La piccola si sistemò goffamente tra le braccia il grosso gatto di casa e accese la luce, andando a prendere posto accanto alla donna.

“Lo zio Derek non arriva?”

Addison le rivolse un sorriso mesto e le accarezzò i capelli scuri.

“No, piccola, verrà domani mattina perché deve lavorare. Ma ti manda un bacio” le rispose, baciandola sulla punta del naso e facendola ridere.
“Ma vi volete lasciare?” chiese Sophie, facendosi di nuovo seria e stringendo il gatto al petto con aria preoccupata. La donna sussultò e scosse vigorosamente la testa, ma dovette stringere la testa della bimba a sé in un abbraccio soffocante perché non vedesse le lacrime che le pungevano gli occhi.
“No” replicò a bassa voce, desiderando con tutto il cuore che quella risposta non fosse tanto in bilico tra verità e menzogna. Un soffio di vento sarebbe bastato a farla cadere da una parte all’altra. “Non ci vogliamo lasciare, tesoro, non ti preoccupare” aggiunse, accarezzandole delicatamente i capelli.
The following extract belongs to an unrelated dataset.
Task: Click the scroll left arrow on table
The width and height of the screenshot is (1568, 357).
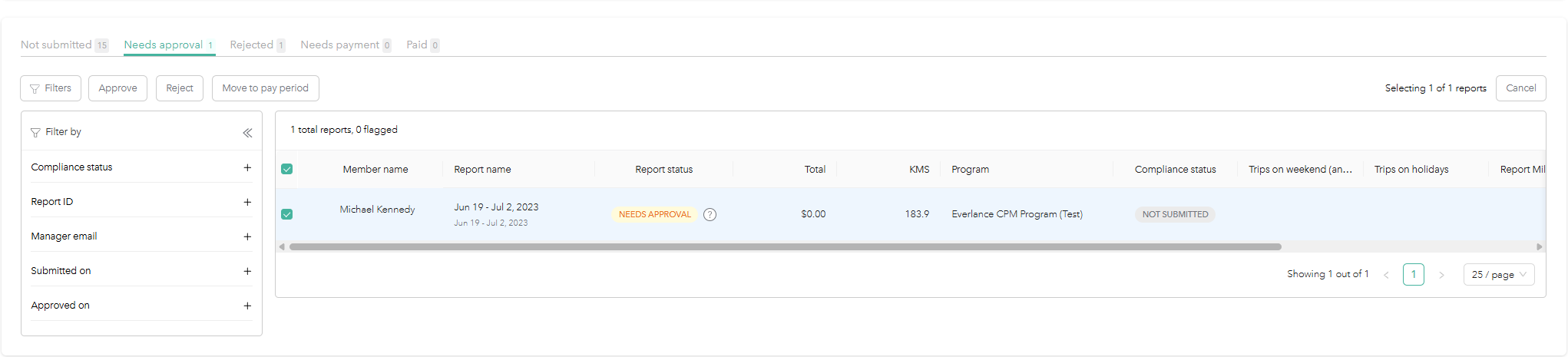Action: click(x=282, y=247)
Sophie sospirò contro il suo petto, soddisfatta, e lasciò finalmente libero il gatto che si dimenava tra le sue braccia.
“Ok. Possiamo dormire insieme stanotte allora?”

Addison sorrise, commossa dalla dolcezza della nipotina. Forse non glielo aveva chiesto perché l’aveva vista giù di morale, ma senza dubbio era arrivata proprio nel momento giusto: il calore del suo corpicino accanto al proprio l’avrebbe aiutata a dimenticare la solitudine di quella gelida notte di Natale.

“Molto volentieri!” rispose, recuperando un po’ dell’allegria persa durante la telefonata. “Ma ora andiamo a cena, altrimenti chi la sente la nonna?”


 
*
 


Diverse ore dopo, quando l’intera casa era immersa in un sonno profondo, Derek era entrato nella propria vecchia camera da letto in punta di piedi.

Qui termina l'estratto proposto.